Die Allianz pro Schiene hat dem neuen Verkehrsminister, Dr. Manfred Stolpe, ihre politischen Forderungen bei einem persönlichen Treffen am 29. November vorgetragen. Stolpe bezeichnete sich als "großen Bahnfreund" und zeigte sich beeindruckt, welche Verbände und Unternehmen in der Allianz pro Schiene zusammenarbeiten.
Während des einstündigen Antrittsbesuchs erörterten der Allianz pro Schiene-Vorsitzende Norbert Hansen und Geschäftsführer Dirk Flege mit dem Minister unter anderem die Investitionen des Bundes in die Schieneninfrastruktur und das zweite Eisenbahnmaßnahmenpaket der EU.
Der neue Verkehrsminister bekannte sich bei dem Gespräch ausdrücklich zu der zentralen Rolle, die die Bahn bei der Mobilitätsoffensive der Bundesregierung habe.
Stolpe will "Fahrplan Zukunft" im Zug lesen
Die Bedeutung, die das Ministerium dem Dialog mit der Allianz pro Schiene beimisst, signalisierte die hochkarätig besetzte Delegation des BMVBW: Neben dem Minister nahmen Staatssekretär Ralf Nagel, der Abteilungsleiter "Eisenbahnen und Wasserstraßen", Thomas Kohl, und der Büroleiter des Ministers, Matthias von Randow, teil.
Mit großem Interesse nahm der Minister ein persönliches Exemplar der Allianz pro Schiene-Broschüren "Fahrplan Zukunft" und "Bahn frei für Europa" entgegen. Stolpe kündigte an, beide "während der Zugfahrt zu lesen".

--- Aufgabenstellung ---
Schreiben Sie aus dem Bericht über das Treffen mit Verkehrsminister Stolpe den Abschnitt von „Während des einstündigen“ bis einschließlich „Eisenbahnmaßnahmenpaket der EU.“ wortgetreu ab.

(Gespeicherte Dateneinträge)
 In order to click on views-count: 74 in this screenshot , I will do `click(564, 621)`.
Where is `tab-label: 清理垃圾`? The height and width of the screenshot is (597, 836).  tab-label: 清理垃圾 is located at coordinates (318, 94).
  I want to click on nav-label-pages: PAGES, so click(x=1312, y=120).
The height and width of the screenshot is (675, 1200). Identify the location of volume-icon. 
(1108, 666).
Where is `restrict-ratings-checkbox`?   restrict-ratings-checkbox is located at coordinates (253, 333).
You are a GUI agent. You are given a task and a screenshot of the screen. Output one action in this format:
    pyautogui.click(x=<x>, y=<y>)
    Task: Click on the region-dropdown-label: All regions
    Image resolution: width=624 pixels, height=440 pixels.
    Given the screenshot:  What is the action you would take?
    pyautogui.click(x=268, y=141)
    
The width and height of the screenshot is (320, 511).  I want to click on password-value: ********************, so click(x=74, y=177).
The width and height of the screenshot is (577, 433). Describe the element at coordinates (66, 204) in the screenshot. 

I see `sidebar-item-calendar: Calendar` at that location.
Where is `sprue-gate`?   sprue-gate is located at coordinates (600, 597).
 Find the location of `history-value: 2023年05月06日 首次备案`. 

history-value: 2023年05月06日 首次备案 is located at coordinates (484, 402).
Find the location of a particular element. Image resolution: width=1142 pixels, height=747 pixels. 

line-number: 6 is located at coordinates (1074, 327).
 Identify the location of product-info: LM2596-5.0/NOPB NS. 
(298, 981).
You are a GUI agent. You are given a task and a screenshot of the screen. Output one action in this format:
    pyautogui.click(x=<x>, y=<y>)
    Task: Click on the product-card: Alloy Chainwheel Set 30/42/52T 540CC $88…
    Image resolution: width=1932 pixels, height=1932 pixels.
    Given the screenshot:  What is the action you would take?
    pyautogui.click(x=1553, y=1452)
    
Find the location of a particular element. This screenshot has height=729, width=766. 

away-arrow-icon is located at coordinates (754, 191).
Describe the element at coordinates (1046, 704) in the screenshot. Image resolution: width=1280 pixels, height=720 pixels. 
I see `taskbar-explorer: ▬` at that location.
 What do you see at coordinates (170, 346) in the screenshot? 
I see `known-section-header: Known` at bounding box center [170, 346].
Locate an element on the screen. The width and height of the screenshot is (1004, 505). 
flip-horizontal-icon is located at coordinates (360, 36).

--- Antwortfeld ---
Während des einstündigen Antrittsbesuchs erörterten der Allianz pro Schiene-Vorsitzende Norbert Hansen und Geschäftsführer Dirk Flege mit dem Minister unter anderem die Investitionen des Bundes in die Schieneninfrastruktur und das zweite Eisenbahnmaßnahmenpaket der EU.